No matter the role, identifying what success looks like allows an individual to perform their best.
Contributor: Kathryn Freeman, NCG Business Coach & Director of Operations
It’s that time of year with the businesses that we coach here at Nolan Consulting Group; we are planning for the new year, developing budgets and capturing Big Rocks, those items that we will need to complete in order to consider the year a success. It’s at this time that I am often asked the question as part of organizational planning, “what is the difference between a Business Developer (Biz Dev) and a Sales Person?” A simple question that has a somewhat complex answer. Because on the surface, they are one and the same, but dig a little deeper and you are faced with some real differences.
First, let’s start with the similarities. Behaviorally, both the Sales Person and Biz Dev Person have high I’s. As a reminder, for those unfamiliar with DISC language, a high I uses influence to persuade someone to their way of thinking. In this case, the thinking that your business is the best one in your area to work with! Bond & Rapport is essential in Biz Dev as it is the skill that maintains relationships leading to future business. In a sales rep, Bond & Rapport allows for a smoother, direct ask of a customer, in this case, the short sales cycle.
Similarities also include being held to a goal. No matter the role, identifying what success looks like allows an individual to perform their best. But it is in the goals that we start to see the differences emerge. This is where we look to behaviors to understand how someone is doing in their role.
Goals for a sales person may be easier to identify and can include:
- Win ratio
- Average sale
- Revenue per labor hour generated
- Gross profit
Goals for a biz dev look a little different but are still measurable:
- Clearly defined target relationships- companies, people, territories, etc
- Networking events attended
- New leads in your CRM
- Request for Proposals submitted by new sources
- Outbound or Cold Calls made
With sales goals, we are looking at short term successes, ones that will have a direct and immediate impact on the field and on profitability. Sales is about closing deals. With a biz dev person, it’s about behaviors and activities. And we are looking at a bigger up front financial commitment, both in salary and in networking events and activities.
One challenge for sales management is the different behaviors needed in sales vs. development. In a sales role, we would typically look for a high D; this behavioral style is direct and decisive. In a short sales cycle it is someone who will be comfortable with asking for the sale, avoiding the trap of not talking money. In biz dev, we might look for someone with a higher I, who WILL protect a relationship. How this manifests itself is in the development of long term relationships, where you become the go to business to supply your client with your unique services. The behaviors here are influence and direct, one style supporting the other.

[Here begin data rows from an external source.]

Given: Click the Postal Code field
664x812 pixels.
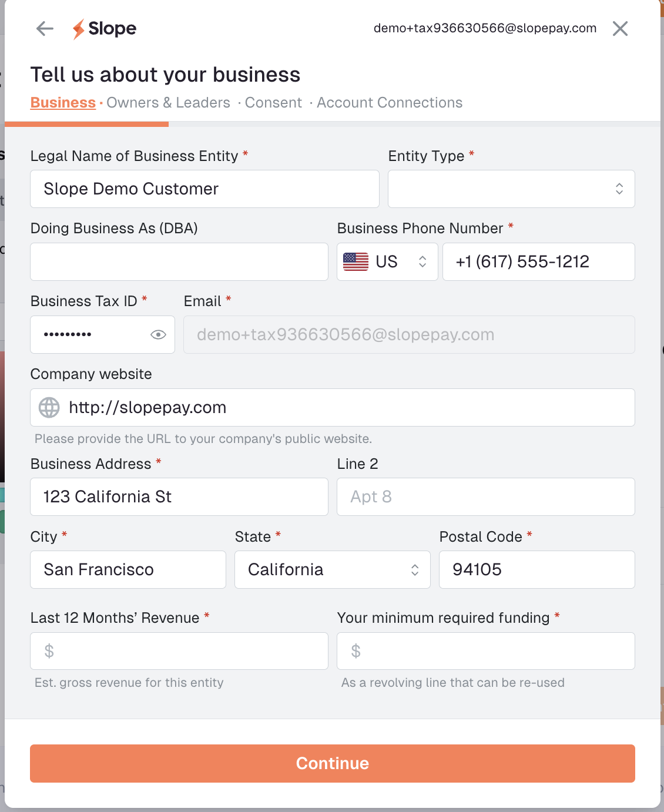Looking at the screenshot, I should (x=537, y=569).
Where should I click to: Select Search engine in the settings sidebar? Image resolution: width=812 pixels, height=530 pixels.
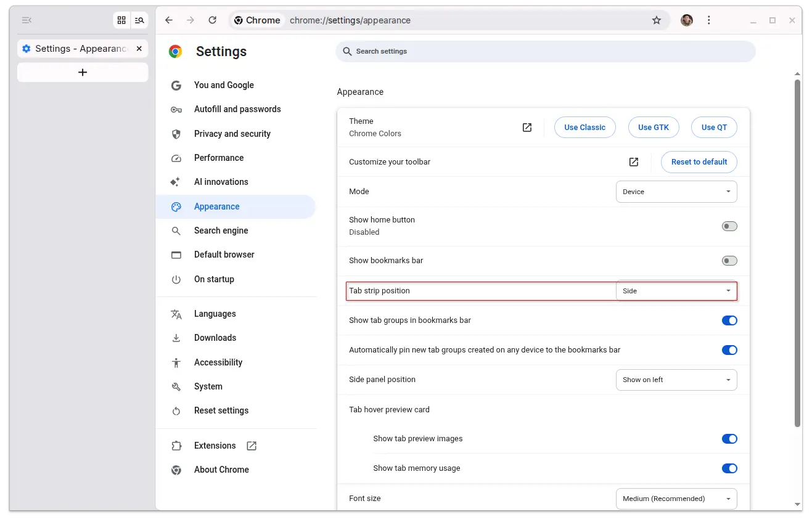[221, 230]
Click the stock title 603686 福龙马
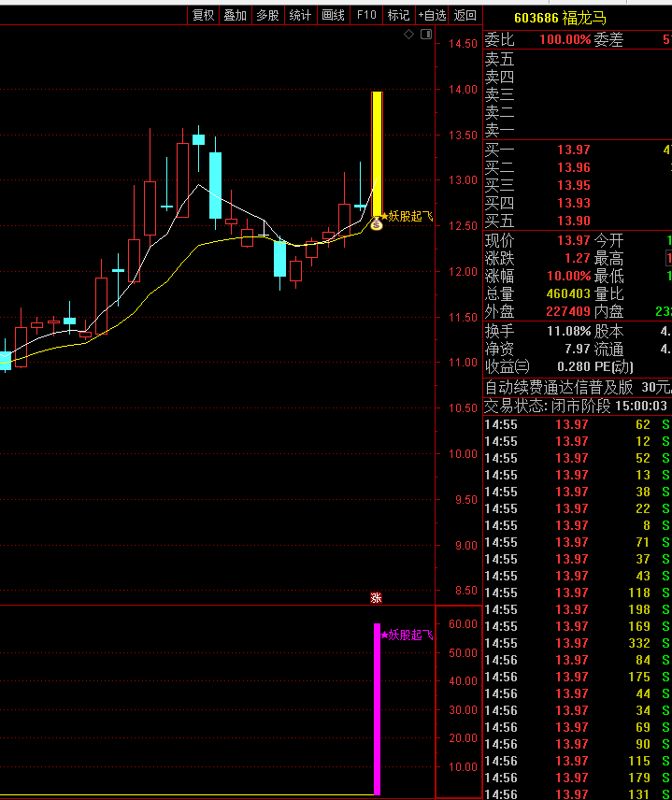Screen dimensions: 672x800 pos(560,17)

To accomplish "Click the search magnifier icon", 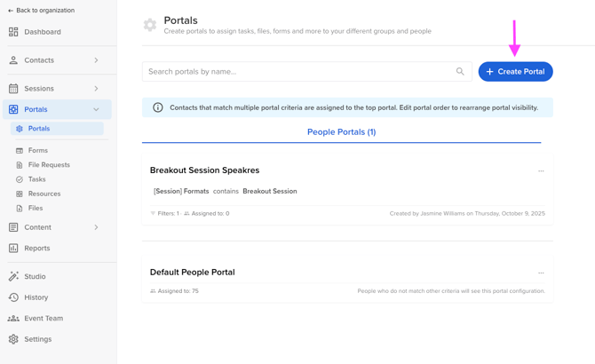I will point(460,72).
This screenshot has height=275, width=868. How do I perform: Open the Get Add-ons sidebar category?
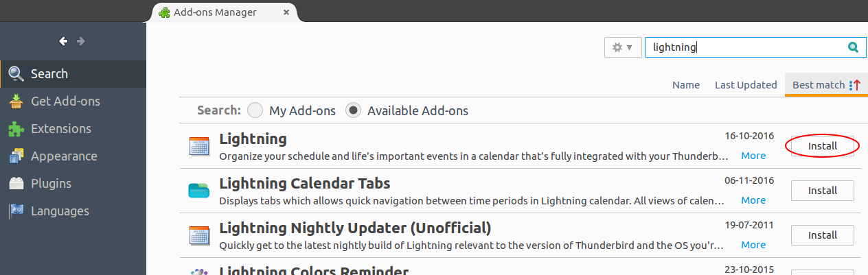[x=65, y=101]
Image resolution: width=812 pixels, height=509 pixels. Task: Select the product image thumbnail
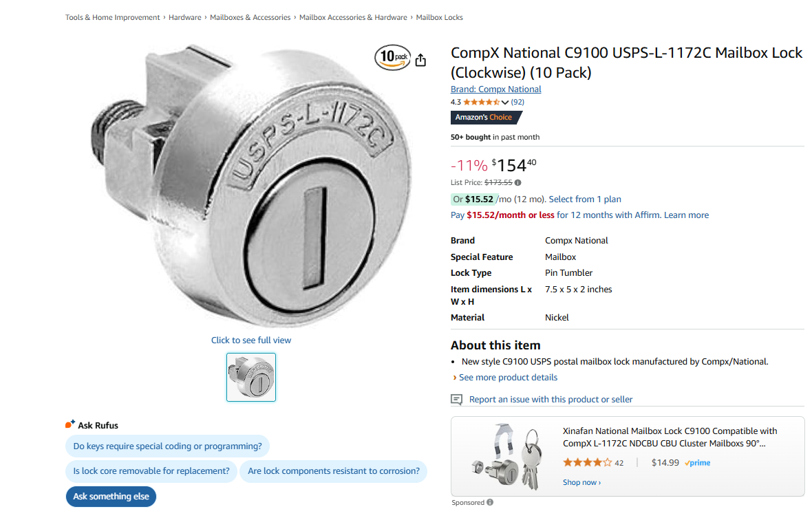(x=251, y=377)
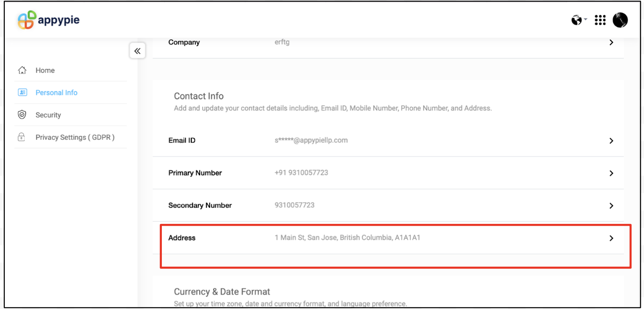Click the Appy Pie logo
Viewport: 644px width, 309px height.
(x=48, y=20)
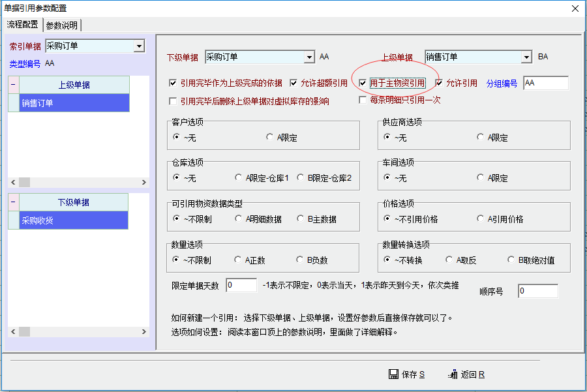Screen dimensions: 587x392
Task: Select A限定 radio in 客户选项
Action: pos(270,138)
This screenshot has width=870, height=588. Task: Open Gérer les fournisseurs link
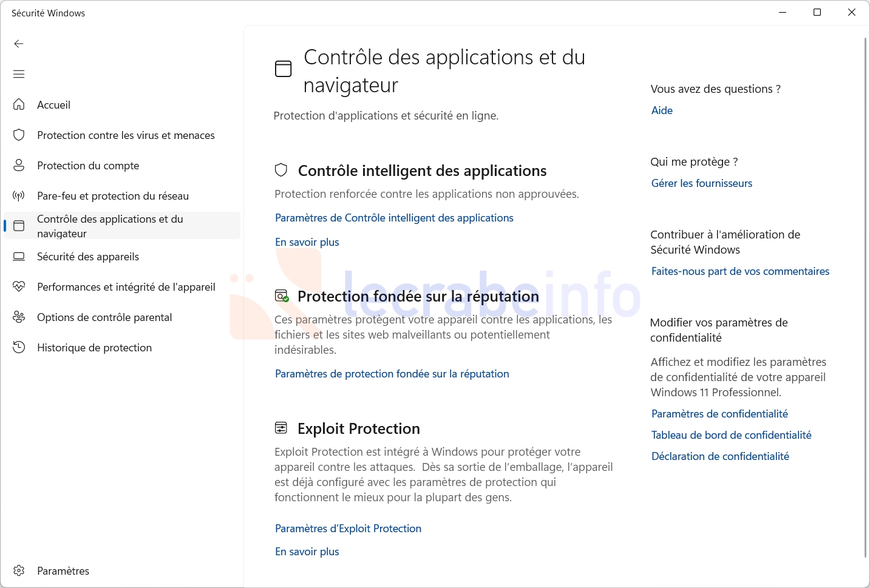coord(702,183)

But back to the planning question…
A biz dev person will be a bigger financial commitment at the outset. It’s likely this individual might not bring in significant revenues until 6, 9 or even 12 months into the job. Which is why we say set out goals that can determine success. Make the goals SMART goals: Specific, Motivating, Attainable, Relevant and Trackable. Are they making the right connections, are they meeting new clients, are the goals set realistic in the given timeframe. In addition to the salary, make sure that you are planning for a budget that will include “golf outings” or “networking events” or similar, virtual or otherwise.

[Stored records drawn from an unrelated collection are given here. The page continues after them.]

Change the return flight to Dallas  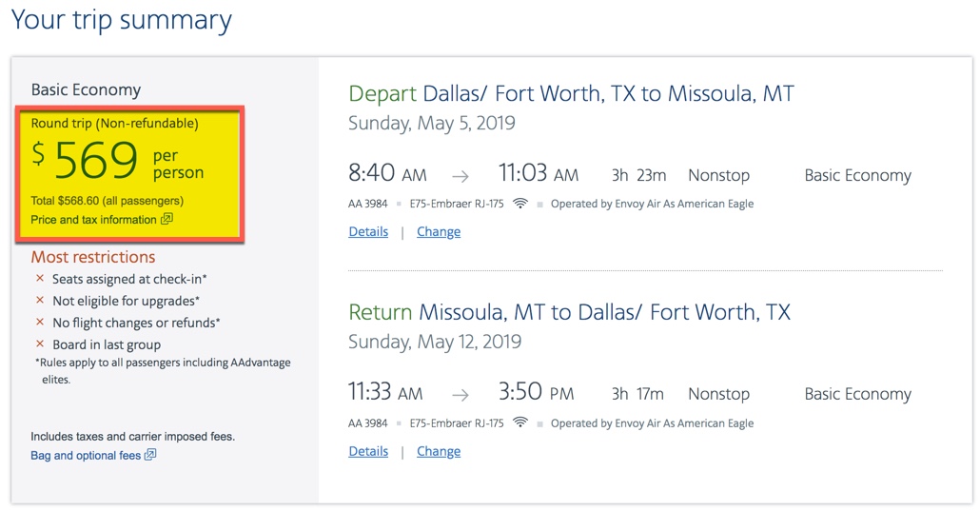click(439, 452)

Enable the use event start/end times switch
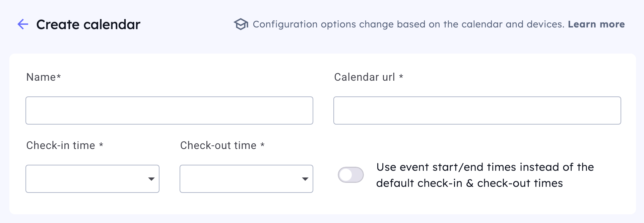[x=350, y=175]
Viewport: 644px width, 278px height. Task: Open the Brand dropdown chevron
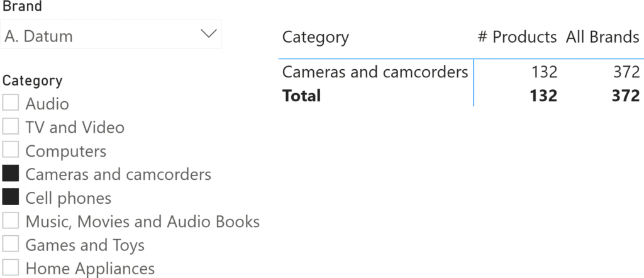(208, 33)

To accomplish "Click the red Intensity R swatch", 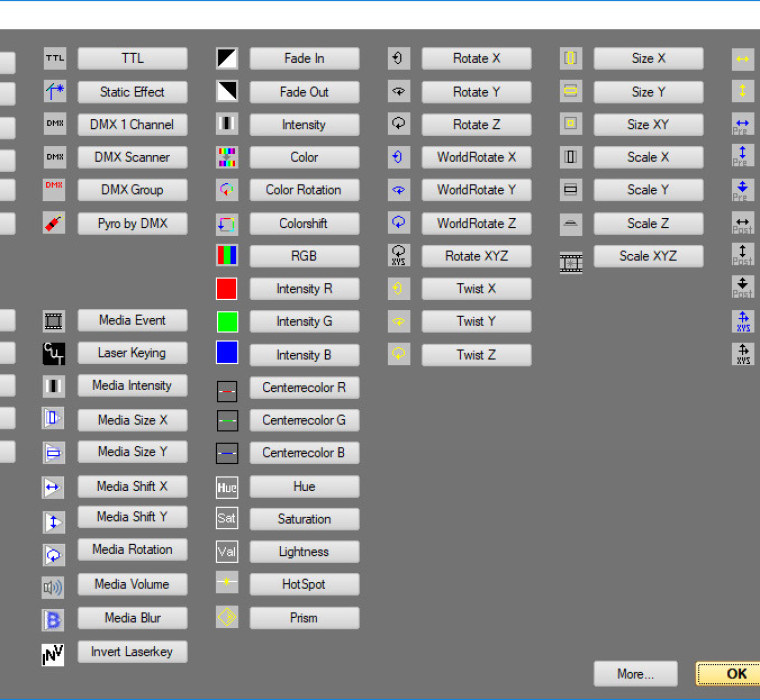I will pyautogui.click(x=227, y=289).
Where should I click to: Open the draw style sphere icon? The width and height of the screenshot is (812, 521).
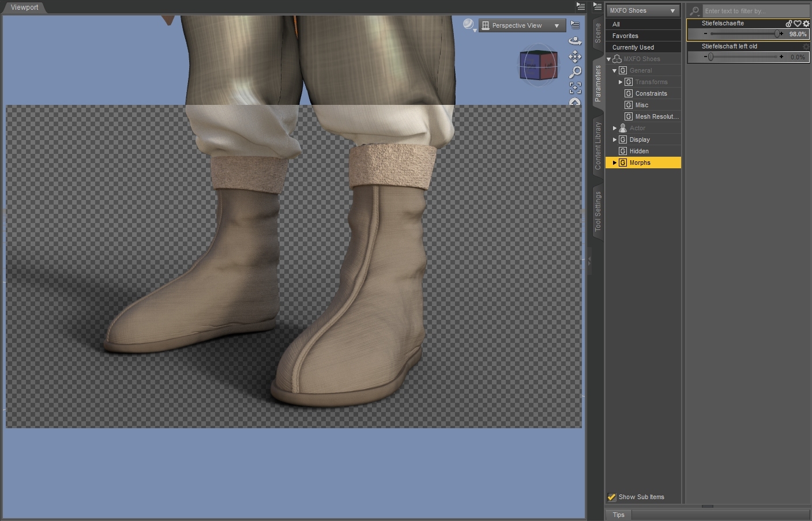468,24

It also makes sense to arm current sales people with goals to develop their own future business. In a business not quite large enough to make the leap for a full time biz dev role, block off time on your sales teams’ calendars for development activities around the above goals. This starts your business development long before you hire for the role. Work with your coach to create a Prospecting plan with your team. Wage the War on Winter and start your next year strong!